• STATED EXERCISE
Could you put everything in the records from the line containing "Activate the Pan hand tool" down to the line containing "click(x=682, y=774)", both lines included, into a numbered list, skipping blank lines and leaving the pictures out?

**** MATERIAL SUPPLIED

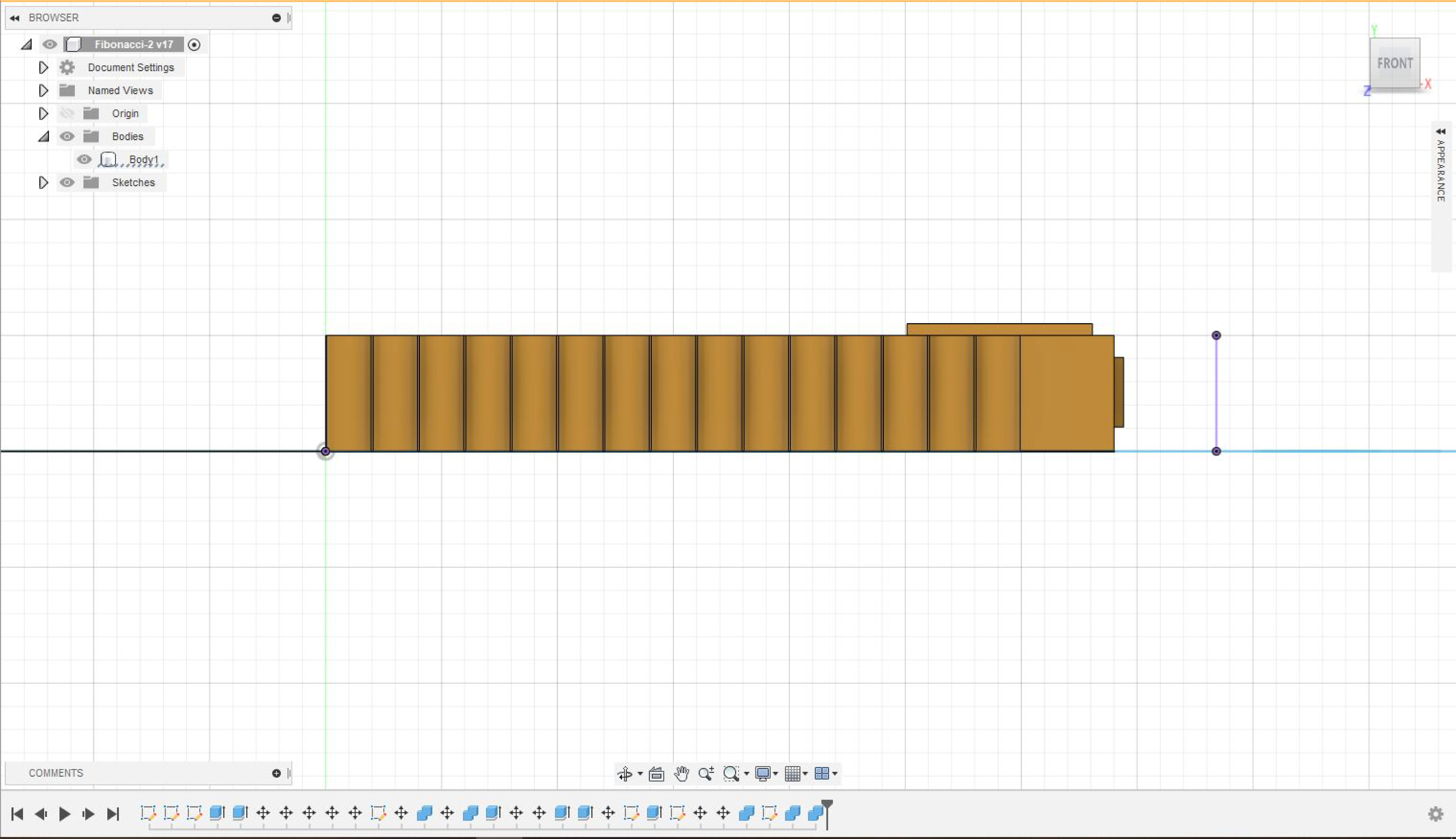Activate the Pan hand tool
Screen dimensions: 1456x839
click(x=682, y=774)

********
**** MATERIAL SUPPLIED

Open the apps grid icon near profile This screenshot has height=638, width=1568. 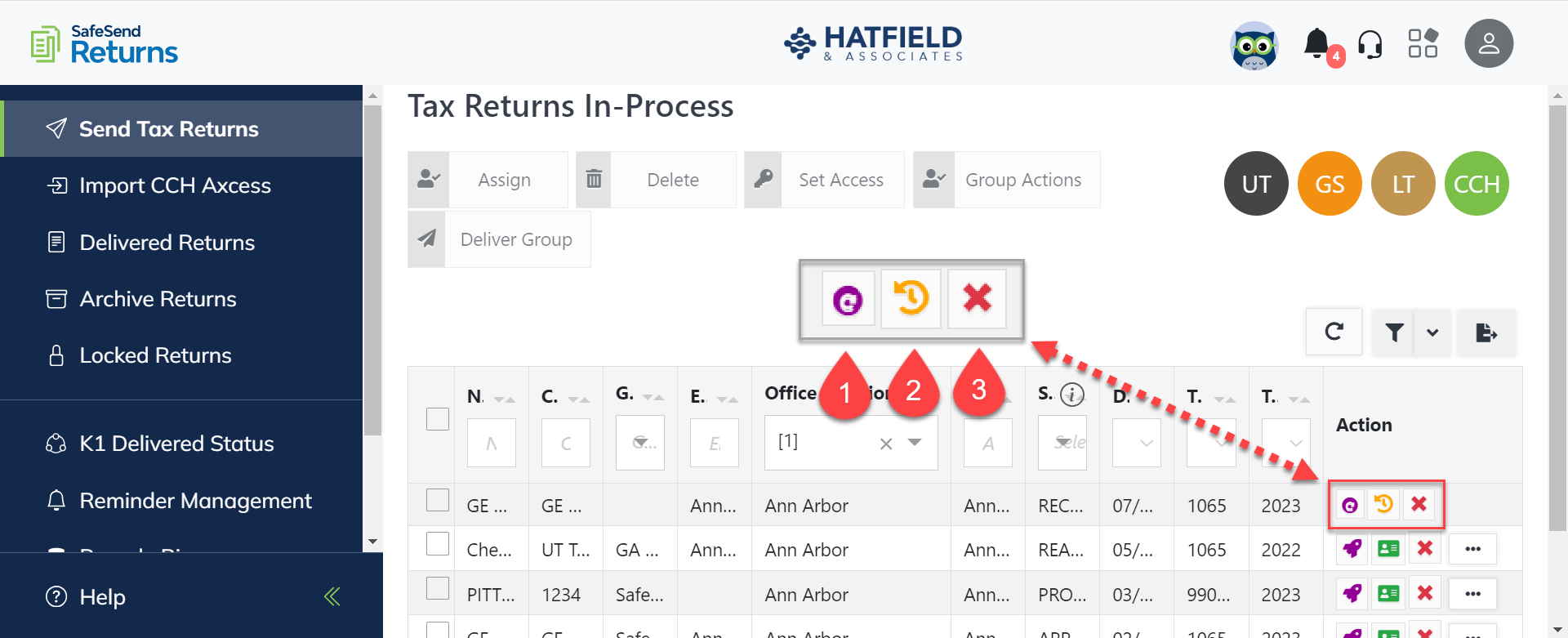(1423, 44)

********
**** MATERIAL SUPPLIED

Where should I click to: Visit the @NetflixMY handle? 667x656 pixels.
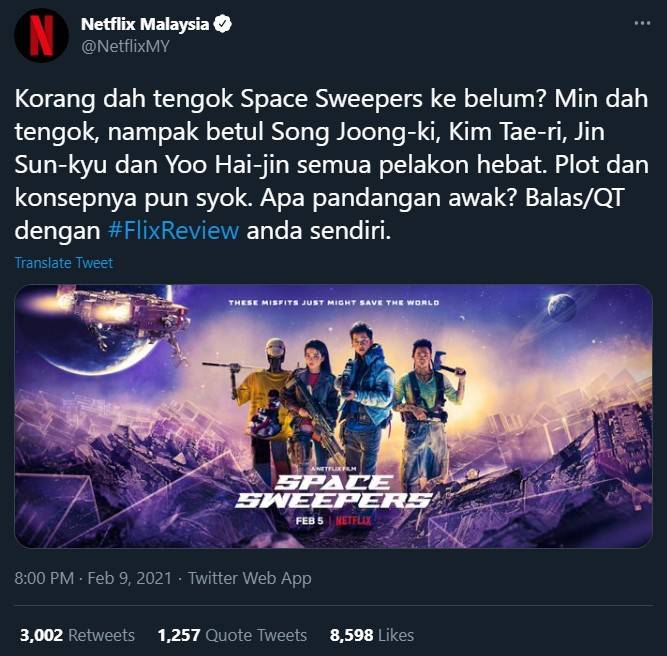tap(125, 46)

********

• IN RESPONSE
1. Activate the Pan hand tool
2. Screen dimensions: 1456x839
3. click(x=682, y=774)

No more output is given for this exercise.